Life froze for a moment, literally. I said Dad no way she has a pulse and I felt it. Alas there was no pulse. But I patiently waited for the nurses to come confirm what I already knew and they called the time, looked at me and said same thing. My legs literally collapsed beneath me. My stomach started turning, my head burning. Confused and shocked.
My siblings had to be called back to the hospital and I honestly cannot explain that night in words. I wouldn't leave her side thinking she would wake up. I couldn't sleep because the shock would just wake me up, cried for days, for weeks thinking she would come back home. She never did.
My mother, my twin, my confidant, my best friend was gone and I didn't get a chance to repay her fully, for her to enjoy the fruits of her labour. Those that know me will know I don't play with my mother or my dad.

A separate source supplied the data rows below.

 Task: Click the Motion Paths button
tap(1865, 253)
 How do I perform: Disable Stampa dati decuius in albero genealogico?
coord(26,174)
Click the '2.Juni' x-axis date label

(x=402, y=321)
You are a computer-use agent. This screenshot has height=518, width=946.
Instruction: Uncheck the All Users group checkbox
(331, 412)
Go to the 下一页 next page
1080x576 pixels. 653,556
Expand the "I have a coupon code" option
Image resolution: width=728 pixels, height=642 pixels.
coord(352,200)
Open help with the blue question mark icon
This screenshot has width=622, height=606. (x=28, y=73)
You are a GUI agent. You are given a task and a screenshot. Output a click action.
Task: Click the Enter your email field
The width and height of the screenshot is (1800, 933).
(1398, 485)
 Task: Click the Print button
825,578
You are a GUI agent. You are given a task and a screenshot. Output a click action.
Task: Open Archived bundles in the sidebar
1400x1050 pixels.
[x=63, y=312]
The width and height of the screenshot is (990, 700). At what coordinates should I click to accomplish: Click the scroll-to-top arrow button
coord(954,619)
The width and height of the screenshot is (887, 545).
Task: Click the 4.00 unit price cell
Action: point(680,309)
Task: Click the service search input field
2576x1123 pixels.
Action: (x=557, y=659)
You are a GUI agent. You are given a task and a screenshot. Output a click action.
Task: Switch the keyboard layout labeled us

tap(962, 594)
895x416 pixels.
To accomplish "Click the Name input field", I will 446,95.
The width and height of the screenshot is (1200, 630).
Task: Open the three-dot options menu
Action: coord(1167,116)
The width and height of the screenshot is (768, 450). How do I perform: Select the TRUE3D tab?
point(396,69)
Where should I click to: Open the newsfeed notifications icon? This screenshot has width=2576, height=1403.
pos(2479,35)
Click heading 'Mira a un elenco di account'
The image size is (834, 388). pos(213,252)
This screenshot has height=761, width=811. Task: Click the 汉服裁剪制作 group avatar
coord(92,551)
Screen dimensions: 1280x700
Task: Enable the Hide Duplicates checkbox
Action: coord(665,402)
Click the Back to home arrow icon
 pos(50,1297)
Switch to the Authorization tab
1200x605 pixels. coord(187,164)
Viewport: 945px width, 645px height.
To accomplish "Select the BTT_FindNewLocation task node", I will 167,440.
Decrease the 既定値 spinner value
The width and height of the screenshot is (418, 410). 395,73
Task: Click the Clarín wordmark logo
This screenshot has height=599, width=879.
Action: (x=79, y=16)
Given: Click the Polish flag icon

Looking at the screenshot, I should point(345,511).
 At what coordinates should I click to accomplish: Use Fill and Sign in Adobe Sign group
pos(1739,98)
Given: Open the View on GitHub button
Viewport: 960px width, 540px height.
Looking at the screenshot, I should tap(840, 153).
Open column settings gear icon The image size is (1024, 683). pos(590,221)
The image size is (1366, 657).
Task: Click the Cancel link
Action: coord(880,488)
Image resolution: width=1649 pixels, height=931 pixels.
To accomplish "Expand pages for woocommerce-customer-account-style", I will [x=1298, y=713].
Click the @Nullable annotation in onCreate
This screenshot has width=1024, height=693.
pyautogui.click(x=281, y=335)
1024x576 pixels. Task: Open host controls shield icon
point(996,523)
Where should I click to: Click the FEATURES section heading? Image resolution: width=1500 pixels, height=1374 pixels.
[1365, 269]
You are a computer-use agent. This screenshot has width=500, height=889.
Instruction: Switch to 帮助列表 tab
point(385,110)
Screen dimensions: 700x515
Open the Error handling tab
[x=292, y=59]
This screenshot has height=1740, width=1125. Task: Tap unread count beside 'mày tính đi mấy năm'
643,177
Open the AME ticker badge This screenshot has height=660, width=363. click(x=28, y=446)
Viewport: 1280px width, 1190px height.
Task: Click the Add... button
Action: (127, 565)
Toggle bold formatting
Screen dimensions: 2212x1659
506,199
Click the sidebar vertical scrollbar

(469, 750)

During this period I quit my last workplace to get something bigger and better and I remember she was even scolding me why I did that but I had faith in God that I'd land a great role. 
Mum passed, work wasn't coming. Things looked really bleak, At some point all I could say was God why.
As you have it through all of this I got an interview for a job I never even remembered applied for..and I got the job. My rainbow on a cloudy day I was super grateful. But then the job required me moving away from my family at a time when it was all so fresh and delicate but I decided I needed the space.
What I didn't prepare for was the sleepless nights, nightmares, waking up sweating in the middle of the night and the suicidal thoughts. This is a part I never shared with anyone but my mentor because really how do you say to anyone that you thought about ending it all. 
I struggled with all of this and you know what, now I can gladly say my God gave me victory. What the enemy planned for my downfall, the Lord turned it around for my good. It all started to click that scriptures he placed in my heart during her sickness(Isaiah 41:10-13) was not for my mum but for ME

I am not writing this post to tell you it has been an easy journey. I am still battling, I am still hurting but I know my life serves for a greater purpose on this earth and more than ever I am inspired to make an impact. My life is not perfect and far from it and I have the scars to prove it but I can tell you this the Lord ALWAYS looks after his own. He didn't say we won't go through fire but he promised us this, we won't be scorched or set ablaze. Just like potter's clay going through the refiner's fire, we will come out of it redefined and refined. With a testimony to come out of it. 
 T H I S  I S  M Y  T E S T I M O N Y!

Be encouraged today and remember that no one knows and loves you more than God. Before you were formed in your mother's womb he already knew you so trust him and don't lose hope. Whatever that situation may be that you think you can not make it out of, just leave it to him Not only so, but we also glory in our sufferings, because we know that suffering produces perseverance; perseverance, character; and character, hope- Romans 5:3-4

Because after all is said and done we will all have to account to the Ultimate Judge; all that we have done on this earth. Did you truly live for Christ or were you merely just passing by- Blessed is the one who perseveres under trial because, having stood the test, that person will receive the crown of life that the Lord has promised to those who love him - James 1:12


Do not be ashamed or afraid to say a prayer when in trouble. The word of God said "Call unto me and I will answer you"- Jeremiah 33:3

We all fight different battles daily. So today I pray for strength and peace for anyone out there going through a hard time and they feel so alone and lost. May the Lord send you help and comfort you.

You are stronger than you think because there is a warrior within you. 


And to my dear beautiful Mother continue to sleep in the Lord. Thanks for raising me to be the woman I am today. Love you forever and always.